Stored entries

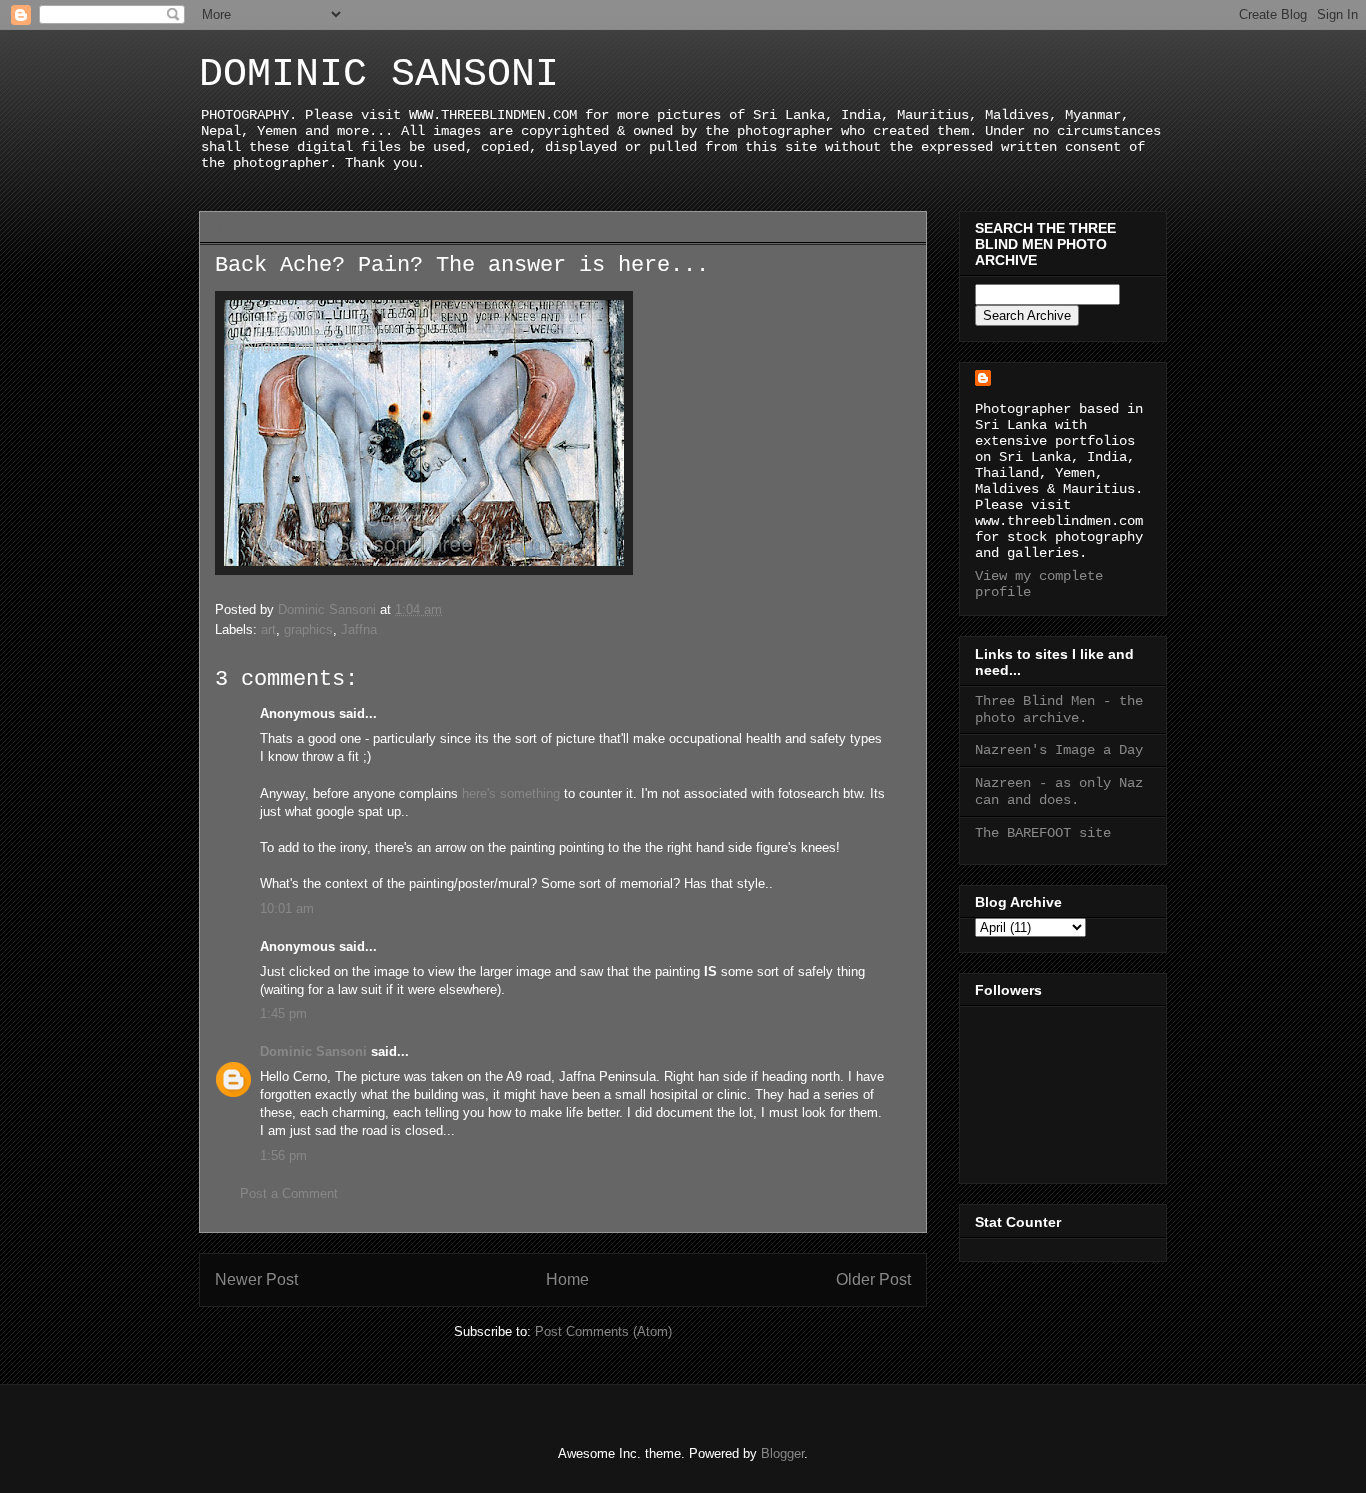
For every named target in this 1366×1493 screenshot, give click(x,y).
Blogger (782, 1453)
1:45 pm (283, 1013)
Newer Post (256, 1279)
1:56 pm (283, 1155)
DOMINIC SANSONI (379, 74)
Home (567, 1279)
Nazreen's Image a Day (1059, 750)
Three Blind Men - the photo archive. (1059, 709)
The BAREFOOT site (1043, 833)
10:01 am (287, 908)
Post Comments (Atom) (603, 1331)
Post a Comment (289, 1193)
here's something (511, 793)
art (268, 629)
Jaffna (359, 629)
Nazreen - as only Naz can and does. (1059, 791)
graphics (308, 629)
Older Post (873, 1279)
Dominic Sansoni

#### [YOUR OBJECTIVE]
Give again the closing portion of the entries, from the line with "DOMINIC SANSONI (379, 74)" through the last line. Keep it exact and add nothing.

#### [EXERCISE RESULT]
DOMINIC SANSONI (379, 74)
Home (567, 1279)
Nazreen's Image a Day (1059, 750)
Three Blind Men - the photo archive. (1059, 709)
The BAREFOOT site (1043, 833)
10:01 am (287, 908)
Post Comments (Atom) (603, 1331)
Post a Comment (289, 1193)
here's something (511, 793)
art (268, 629)
Jaffna (359, 629)
Nazreen - as only Naz can and does. (1059, 791)
graphics (308, 629)
Older Post (873, 1279)
Dominic Sansoni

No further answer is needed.